Work to complete: Starting at the line containing "The image size" and ending with the last line of the listing below, swap "avatar icon" for "profile picture" and leave the rest of those lines as they are. Omit the pictures from your answer.

Data entries:
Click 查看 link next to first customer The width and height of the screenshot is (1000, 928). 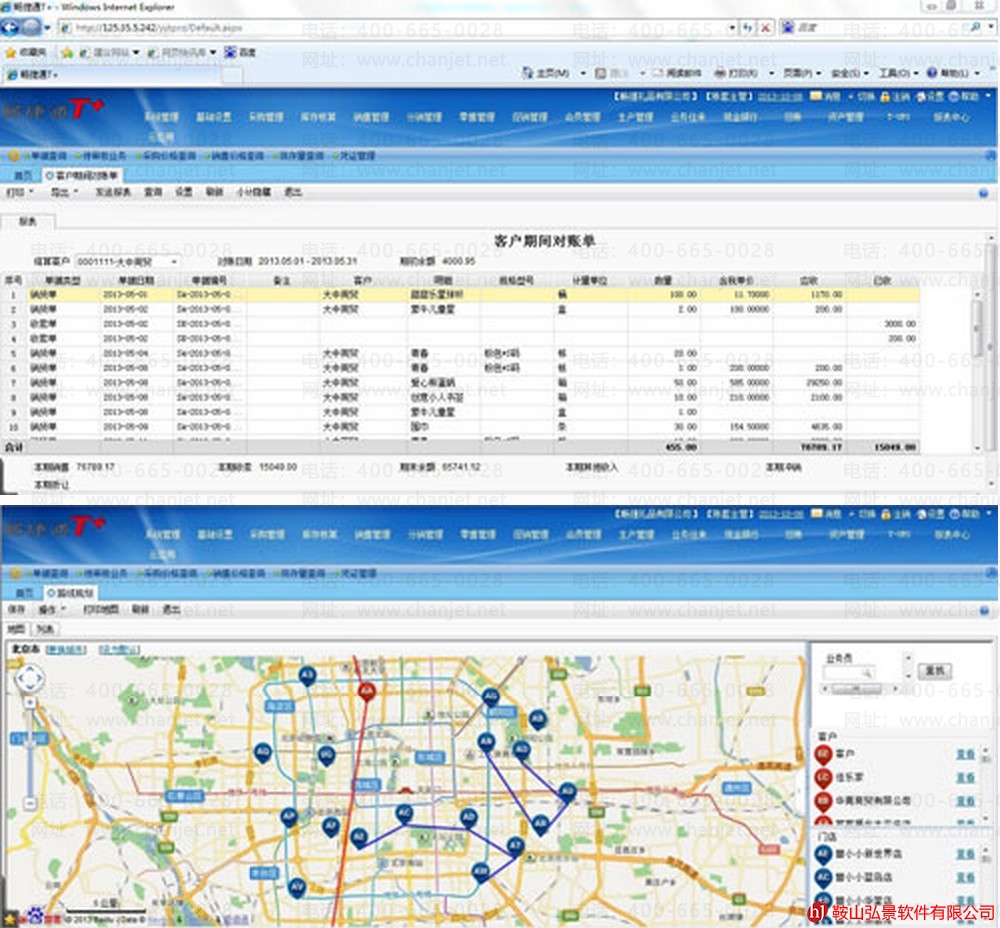click(965, 753)
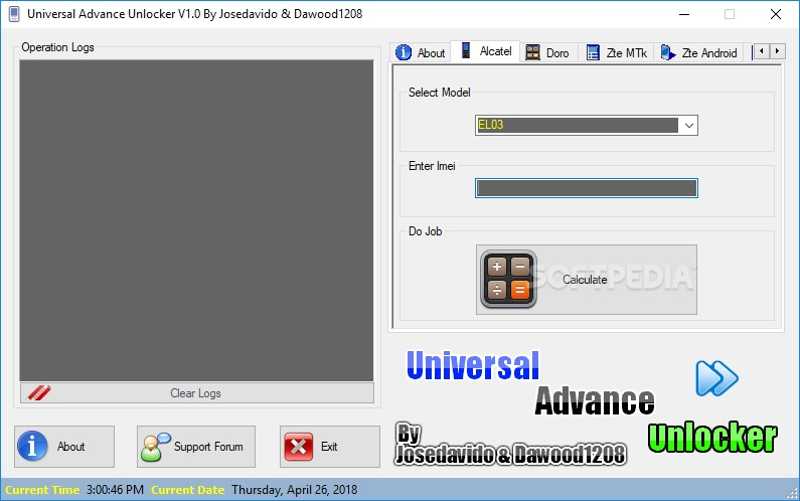Screen dimensions: 800x501
Task: Open the About tab with the info icon
Action: (420, 53)
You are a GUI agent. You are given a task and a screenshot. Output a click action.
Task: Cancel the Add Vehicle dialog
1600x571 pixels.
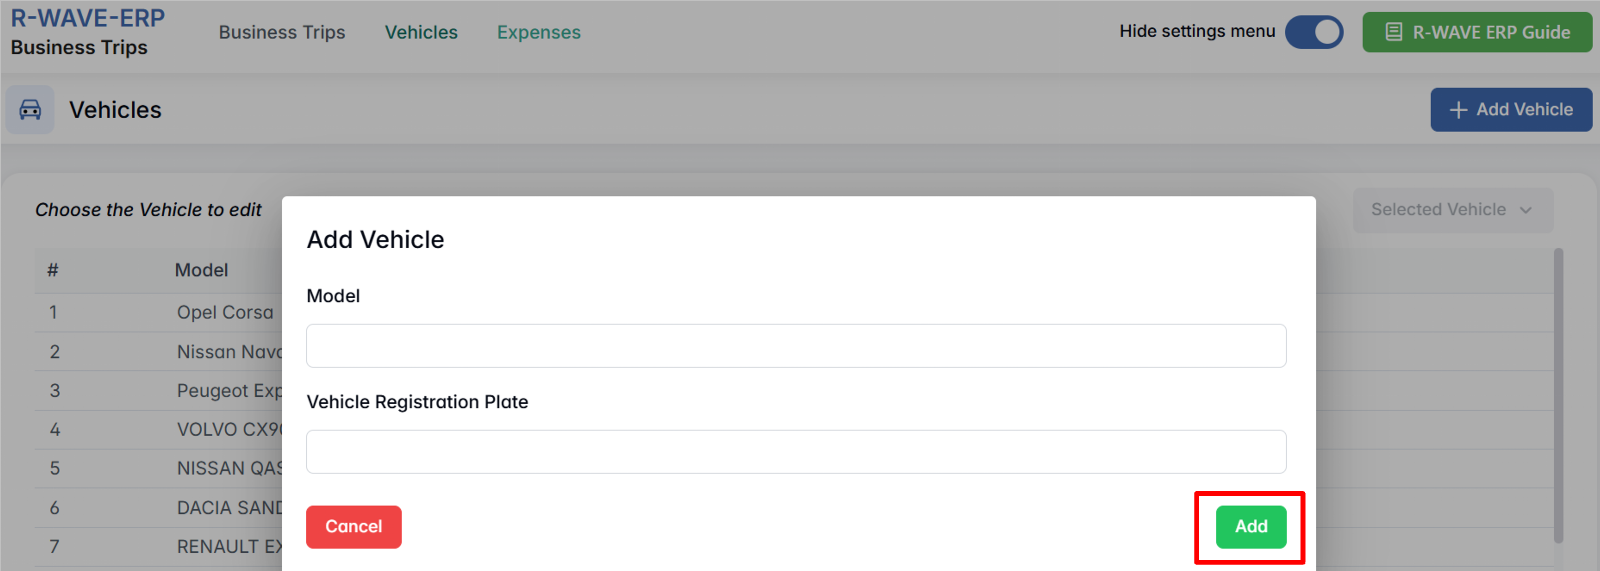[354, 527]
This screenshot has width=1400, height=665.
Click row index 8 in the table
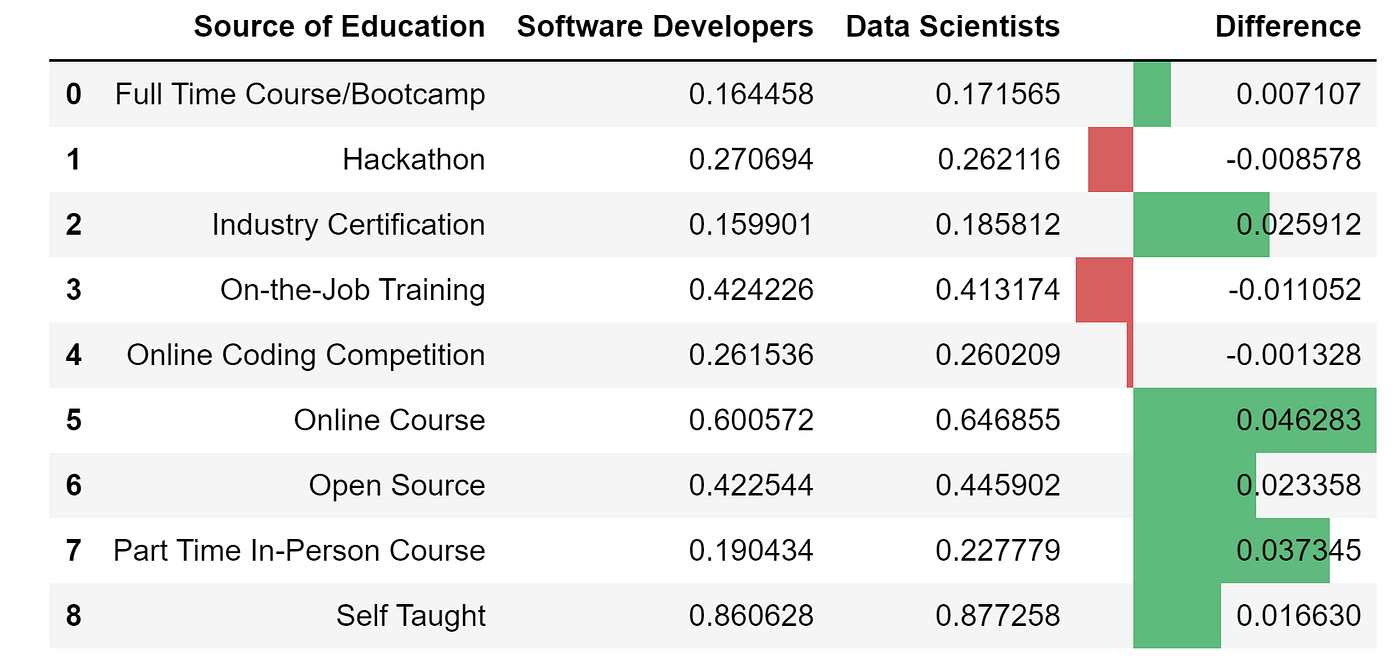click(x=74, y=616)
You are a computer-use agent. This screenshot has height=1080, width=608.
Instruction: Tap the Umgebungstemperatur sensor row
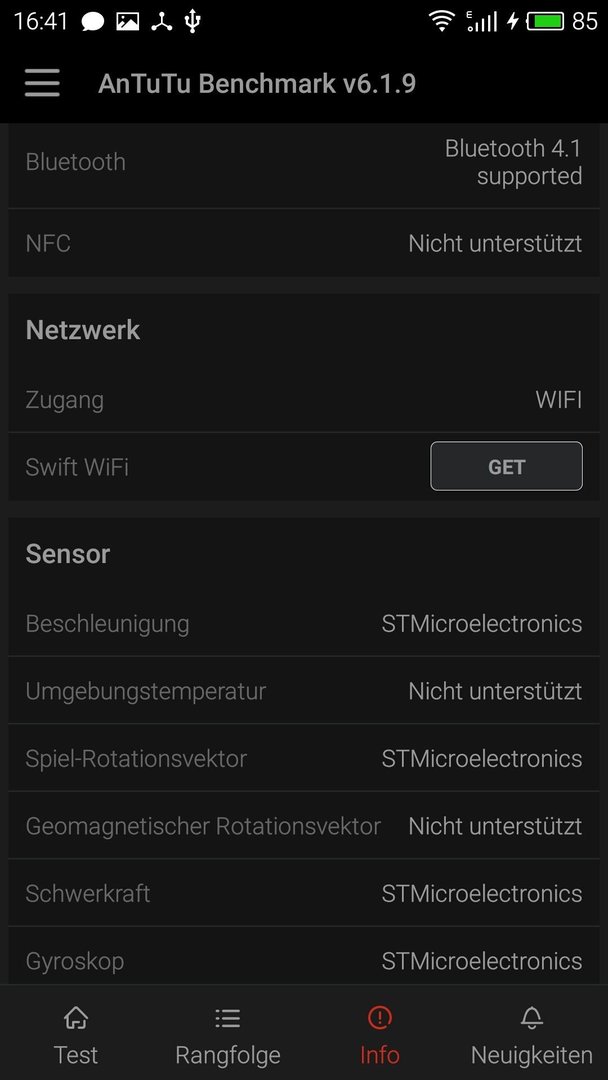coord(304,691)
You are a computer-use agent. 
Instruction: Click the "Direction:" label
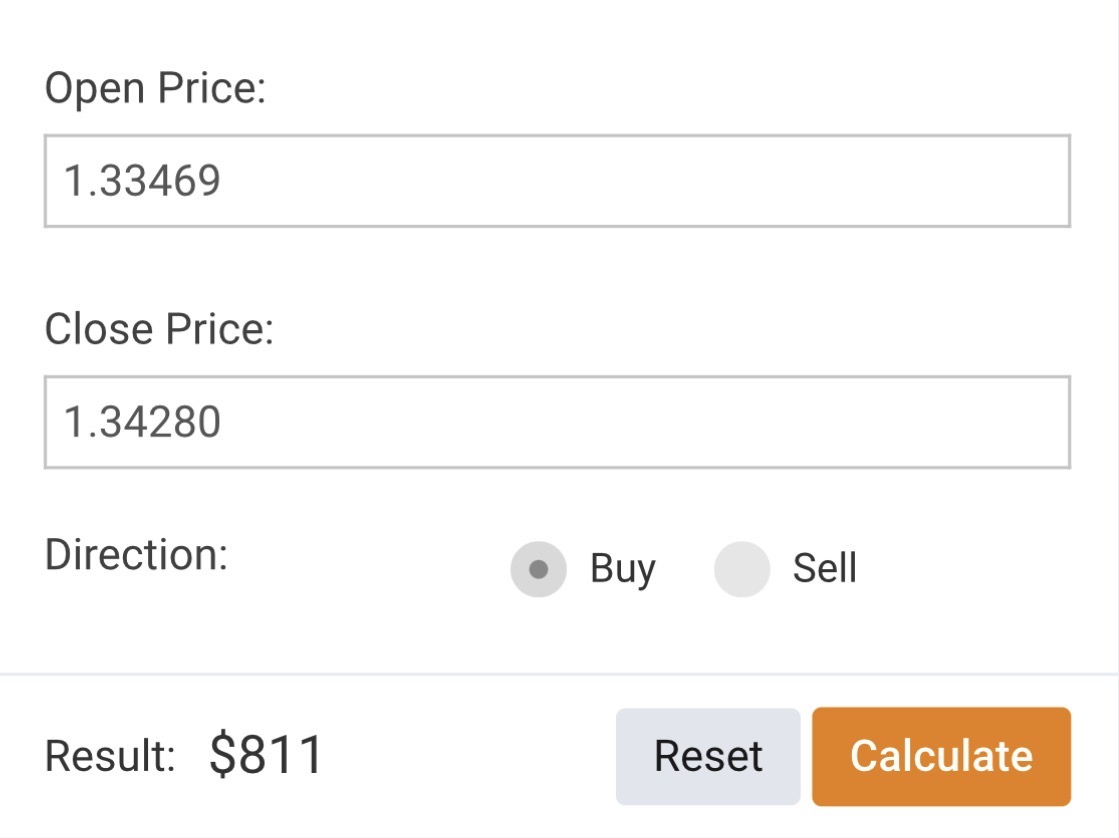[136, 555]
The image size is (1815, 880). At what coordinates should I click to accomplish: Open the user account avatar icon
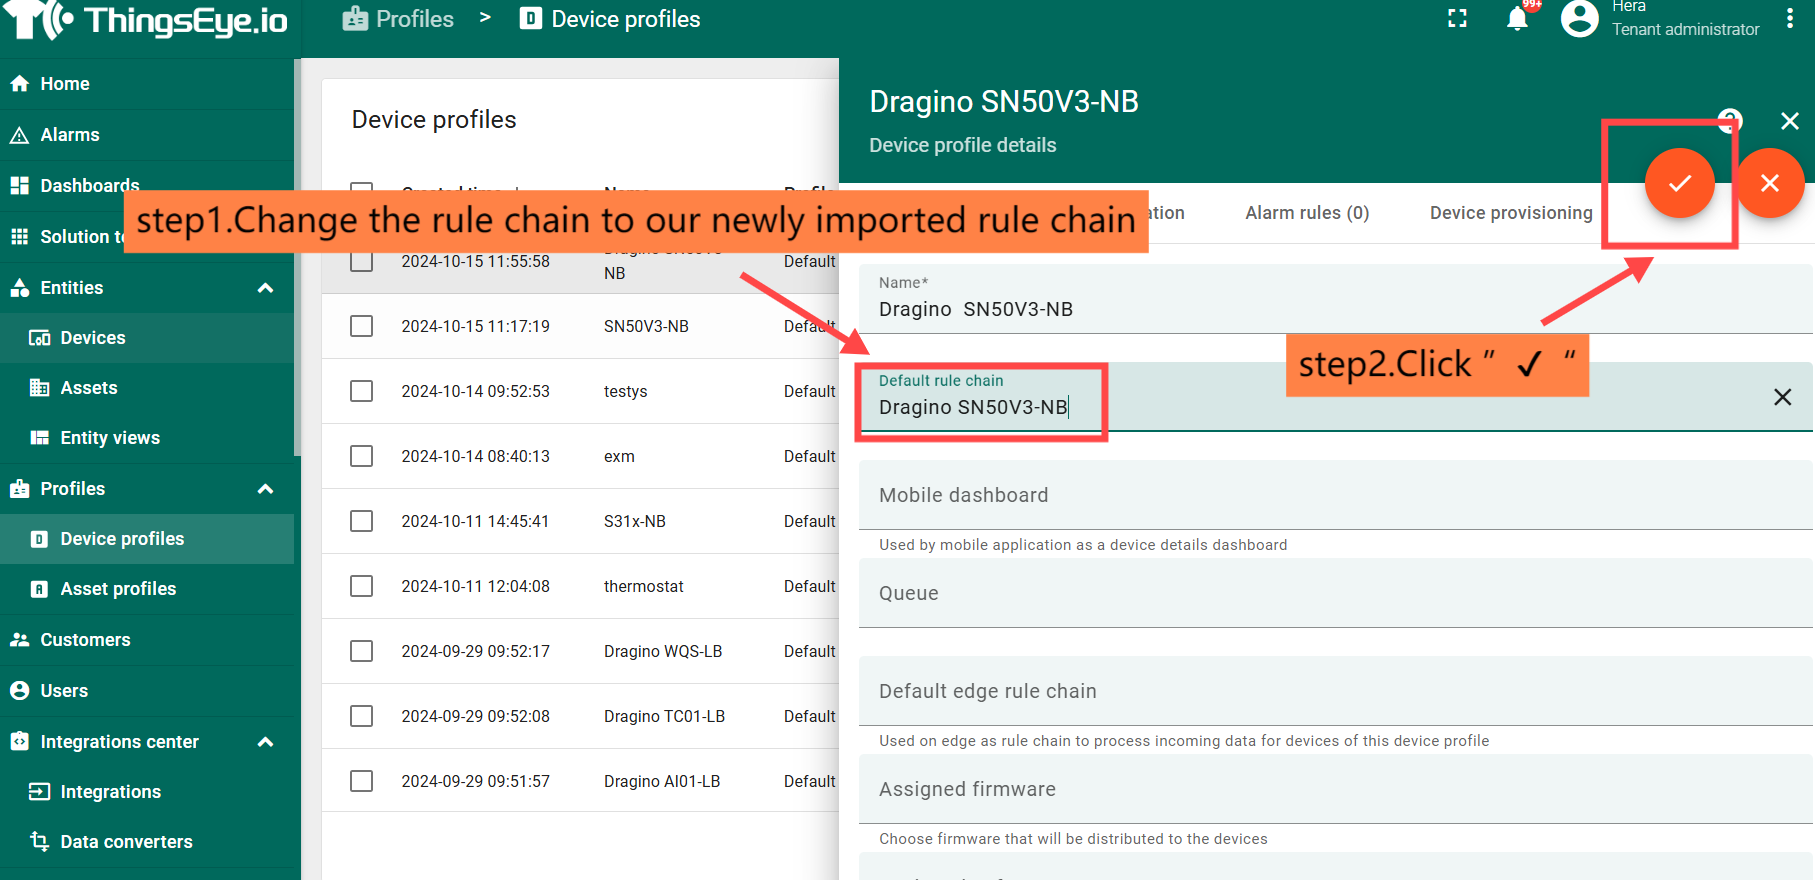click(1579, 19)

Solution for this exercise:
The image size is (1815, 880). At what coordinates should I click to accomplish: Open the user account profile picture
click(1579, 19)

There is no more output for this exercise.